SG入门题, 预处理出所有$SG$值. 先手要必胜必须满足留给后手的异或值为0.

#include <iostream>
#include <sstream>
#include <algorithm>
#include <cstdio>
#include <math.h>
#include <set>
#include <map>
#include <queue>
#include <string>
#include <string.h>
#include <bitset>
#define REP(i,a,n) for(int i=a;i<=n;++i)
#define PER(i,a,n) for(int i=n;i>=a;--i)
#define hr putchar(10)
#define pb push_back
#define lc (o<<1)
#define rc (lc|1)
#define mid ((l+r)>>1)
#define ls lc,l,mid
#define rs rc,mid+1,r
#define x first
#define y second
#define io std::ios::sync_with_stdio(false)
#define endl '\n'
#define DB(a) ({REP(__i,1,n) cout<<a[__i]<<' ';hr;})
using namespace std;
typedef long long ll;
typedef pair<int,int> pii;
const int P = 1e9+7, P2 = 998244353, INF = 0x3f3f3f3f;
ll gcd(ll a,ll b) {return b?gcd(b,a%b):a;}
ll qpow(ll a,ll n) {ll r=1%P;for (a%=P;n;a=a*a%P,n>>=1)if(n&1)r=r*a%P;return r;}
ll inv(ll x){return x<=1?1:inv(P%x)*(P-P/x)%P;}
inline int rd() {int x=0;char p=getchar();while(p<'0'||p>'9')p=getchar();while(p>='0'&&p<='9')x=x*10+p-'0',p=getchar();return x;}
//head

const int N = 1e5+10;
int n, a[N], sg[N], vis[N];
vector<int> fac[N];

void init() {
	REP(i,1,N-1) for(int j=i;j<N;j+=i) fac[j].pb(i);
	REP(i,1,N-1) {
		for (int j:fac[i]) vis[sg[i-j]]=i;
		REP(j,0,N-1) if (vis[j]!=i) {
			sg[i] = j; break;
		}
	}
}

int main() {
	init();
	scanf("%d", &n);
	int s = 0;
	REP(i,1,n) {
		scanf("%d", a+i);
		s ^= sg[a[i]];
	}
	if (!s) return puts("0"),0;
	int ans = 0;
	REP(i,1,n) {
		for (int x:fac[a[i]]) {
			if (!(s^sg[a[i]]^sg[a[i]-x])) ++ans;
		}
	}
	printf("%d\n", ans);
}

C.收益

大意: 要融资$L$元$n$个人, 融资成功收益$M$, 第$i$个客户有$p_i$概率出钱$m_i$元, 若融资成功要付$m_ir_i$元, 求最后期望收益.
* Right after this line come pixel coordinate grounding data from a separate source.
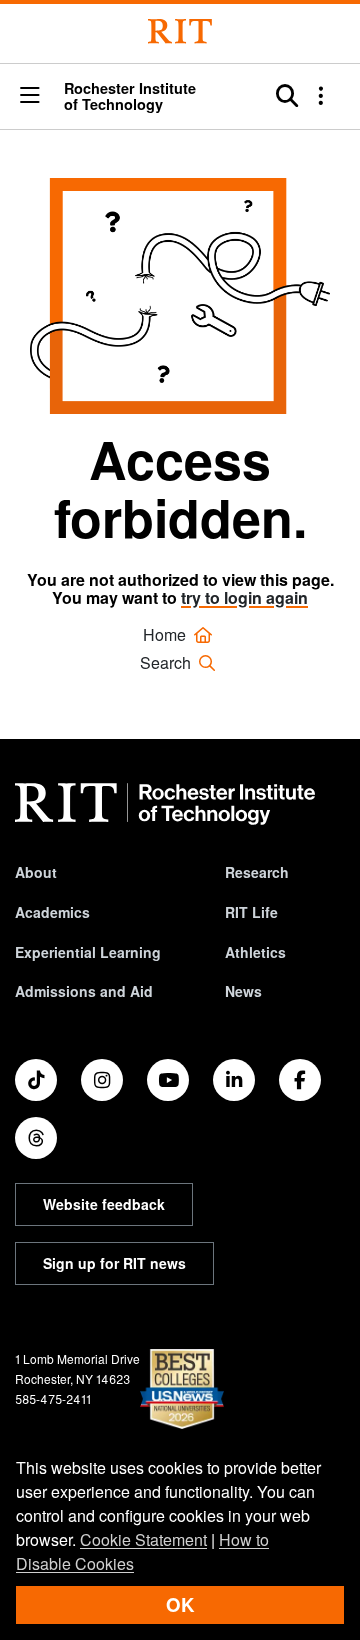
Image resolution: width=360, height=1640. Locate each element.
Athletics (255, 952)
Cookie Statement (143, 1539)
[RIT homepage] (165, 804)
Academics (52, 912)
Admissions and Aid (84, 991)
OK (180, 1604)
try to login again (244, 597)
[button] (30, 96)
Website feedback (104, 1204)
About (36, 872)
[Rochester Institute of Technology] (180, 31)
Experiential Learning (88, 952)
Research (257, 872)
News (243, 991)
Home (166, 634)
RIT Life (251, 912)
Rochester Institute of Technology (130, 96)
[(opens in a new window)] (36, 1080)
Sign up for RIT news (114, 1263)
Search (167, 662)
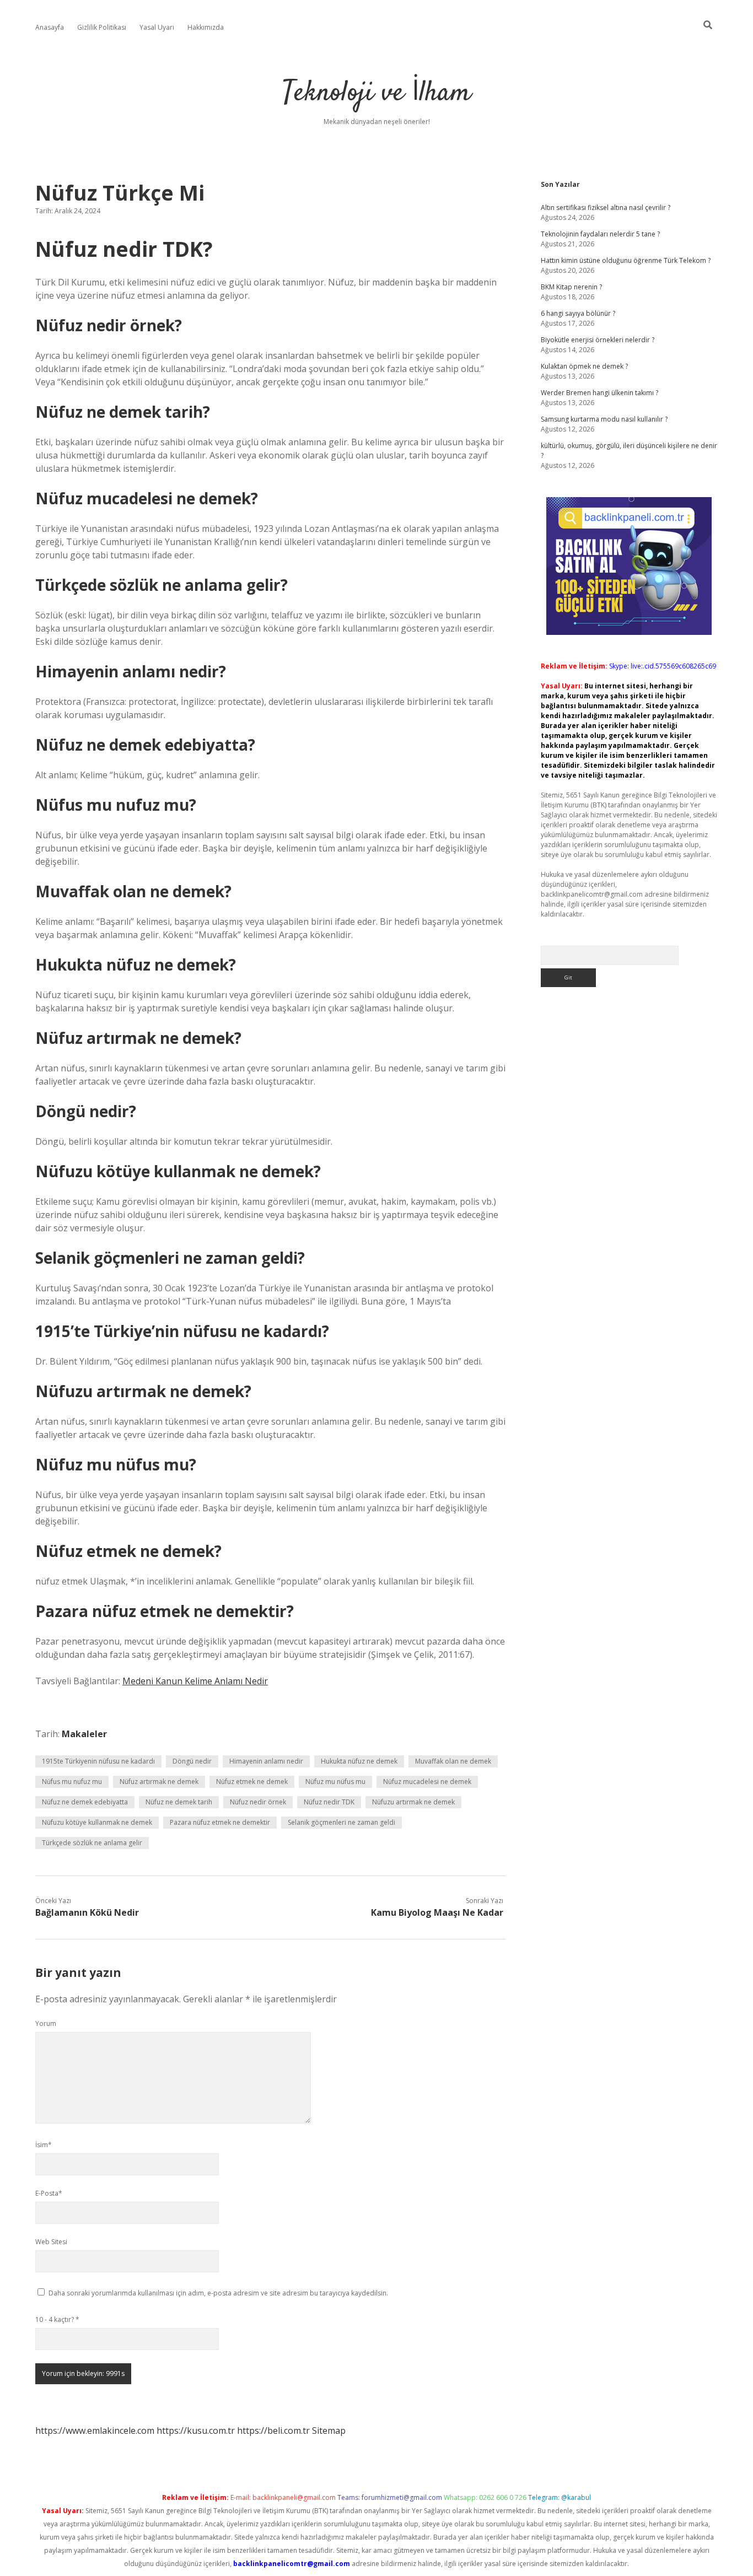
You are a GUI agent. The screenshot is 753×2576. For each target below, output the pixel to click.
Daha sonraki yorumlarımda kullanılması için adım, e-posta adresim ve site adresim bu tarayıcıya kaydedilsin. (218, 2293)
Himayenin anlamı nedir (266, 1761)
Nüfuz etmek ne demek (252, 1781)
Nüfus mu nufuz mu (72, 1781)
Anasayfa (49, 27)
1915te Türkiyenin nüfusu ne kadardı (98, 1761)
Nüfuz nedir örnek (258, 1802)
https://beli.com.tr (273, 2430)
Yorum (45, 2023)
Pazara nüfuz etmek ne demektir (220, 1822)
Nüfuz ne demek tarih (179, 1802)
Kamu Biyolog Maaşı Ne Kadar (437, 1912)
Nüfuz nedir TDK (329, 1802)
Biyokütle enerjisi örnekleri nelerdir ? (597, 339)
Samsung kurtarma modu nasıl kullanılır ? (604, 419)
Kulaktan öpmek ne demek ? (584, 366)
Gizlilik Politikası (101, 27)
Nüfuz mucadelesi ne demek (427, 1781)
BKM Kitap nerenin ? (571, 287)
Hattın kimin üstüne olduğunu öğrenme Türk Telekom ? (626, 260)
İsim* (43, 2144)
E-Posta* (48, 2193)
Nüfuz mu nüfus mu (335, 1781)
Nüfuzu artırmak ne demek (413, 1802)
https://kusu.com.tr (196, 2430)
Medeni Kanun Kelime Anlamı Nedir (195, 1681)
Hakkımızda (205, 27)
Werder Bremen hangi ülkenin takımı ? (599, 392)
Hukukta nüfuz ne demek (359, 1761)
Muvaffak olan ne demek (453, 1761)
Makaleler (84, 1734)
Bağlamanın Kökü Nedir (87, 1912)
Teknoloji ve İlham (376, 93)
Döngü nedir (192, 1761)
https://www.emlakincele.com (94, 2430)
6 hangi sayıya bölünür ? (578, 313)
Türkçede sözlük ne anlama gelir (92, 1842)
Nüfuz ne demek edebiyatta (85, 1802)
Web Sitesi (51, 2241)
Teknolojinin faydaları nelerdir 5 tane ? (600, 234)
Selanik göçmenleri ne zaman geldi (341, 1822)
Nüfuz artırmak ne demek (159, 1781)
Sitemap (329, 2430)
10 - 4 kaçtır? (57, 2319)
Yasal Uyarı (156, 27)
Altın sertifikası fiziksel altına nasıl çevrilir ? (605, 207)
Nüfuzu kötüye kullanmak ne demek (97, 1822)
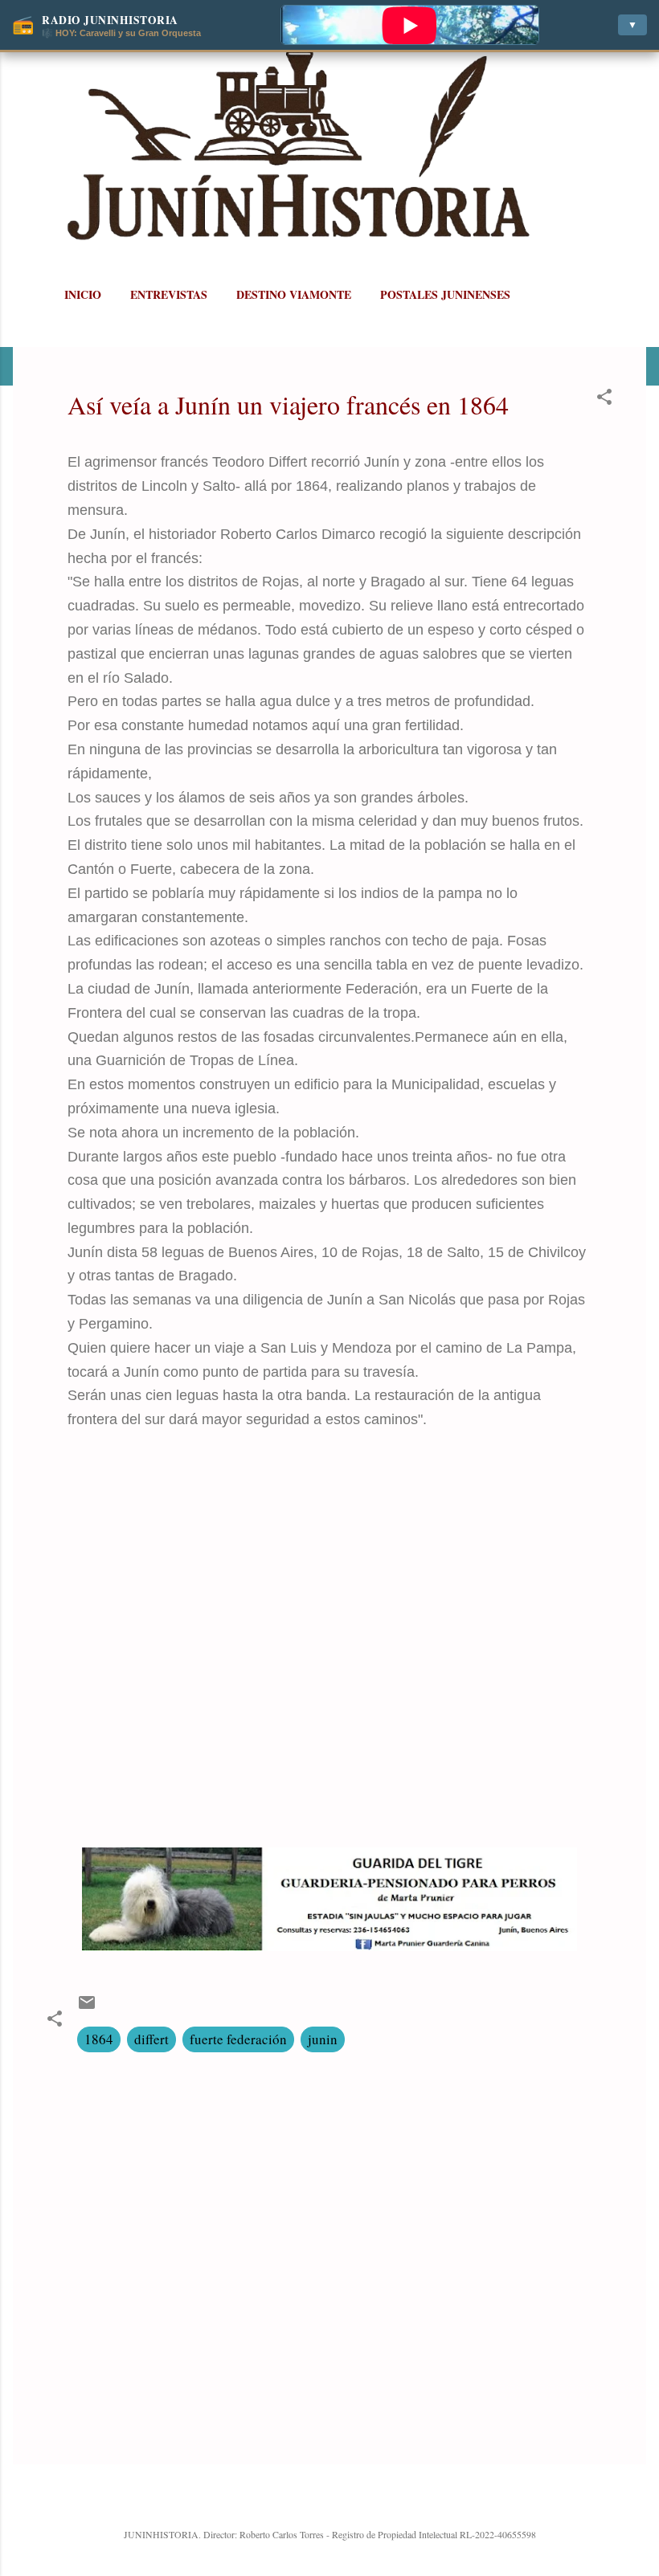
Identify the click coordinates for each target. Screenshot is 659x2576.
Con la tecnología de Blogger (339, 2500)
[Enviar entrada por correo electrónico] (86, 2007)
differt (151, 2039)
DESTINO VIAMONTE (293, 294)
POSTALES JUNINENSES (445, 294)
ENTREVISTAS (168, 294)
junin (323, 2039)
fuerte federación (238, 2039)
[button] (604, 399)
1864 (98, 2039)
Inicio (82, 294)
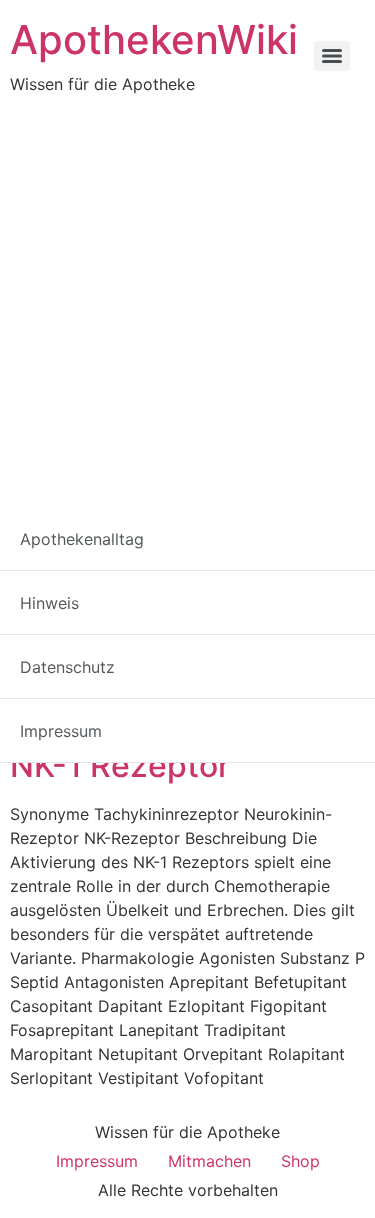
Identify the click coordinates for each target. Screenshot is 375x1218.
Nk (163, 711)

DP求出最终得到$x$元的概率及期望花费, 然后统计答案.

#include <iostream>
#include <sstream>
#include <algorithm>
#include <cstdio>
#include <math.h>
#include <set>
#include <map>
#include <queue>
#include <string>
#include <string.h>
#include <bitset>
#define REP(i,a,n) for(int i=a;i<=n;++i)
#define PER(i,a,n) for(int i=n;i>=a;--i)
#define hr putchar(10)
#define pb push_back
#define lc (o<<1)
#define rc (lc|1)
#define mid ((l+r)>>1)
#define ls lc,l,mid
#define rs rc,mid+1,r
#define x first
#define y second
#define io std::ios::sync_with_stdio(false)
#define endl '\n'
#define DB(a) ({REP(__i,1,n) cout<<a[__i]<<' ';hr;})
using namespace std;
typedef long long ll;
typedef pair<int,int> pii;
const int P = 1e9+7, P2 = 998244353, INF = 0x3f3f3f3f;
ll gcd(ll a,ll b) {return b?gcd(b,a%b):a;}
ll qpow(ll a,ll n) {ll r=1%P;for (a%=P;n;a=a*a%P,n>>=1)if(n&1)r=r*a%P;return r;}
ll inv(ll x){return x<=1?1:inv(P%x)*(P-P/x)%P;}
inline int rd() {int x=0;char p=getchar();while(p<'0'||p>'9')p=getchar();while(p>='0'&&p<='9')x=x*10+p-'0',p=getchar();return x;}
//head

const int N = 111;
int n, L, M;
int m[N], r[N], p[N];
int f[2][500100], g[2][500100];

int main() {
	scanf("%d%d%d", &n, &L, &M);
	int sum = 0, inv100 = inv(100);
	REP(i,1,n) {
		scanf("%d%d%d",m+i,r+i,p+i);
		sum += m[i];
		r[i] = (ll)m[i]*r[i]%P*inv100%P;
		p[i] = (ll)p[i]*inv100%P;
	}
	int cur = 0;
	f[cur][0] = 1;
	REP(i,1,n) {
		cur ^= 1;
		REP(j,0,sum) {
			int nxt = j-m[i]>=0?j-m[i]:sum+1;
			f[cur][j] = ((ll)f[!cur][nxt]*p[i]+(ll)f[!cur][j]*(1-p[i]))%P;
			g[cur][j] = (((ll)g[!cur][nxt]+(ll)r[i]*f[!cur][nxt])%P*p[i]+(ll)g[!cur][j]*(1-p[i]))%P;
		}
	}
	int ans = 0;
	REP(i,L,sum) ans = (ans+(ll)f[cur][i]*M-g[cur][i])%P;
	if (ans<0) ans += P;
	printf("%d\n", ans);
}

D.漂亮的公园

给定树, 点$i$颜色为$c[i]$, 每次询问所有颜色为$x$的点到颜色为$y$的点的最大距离.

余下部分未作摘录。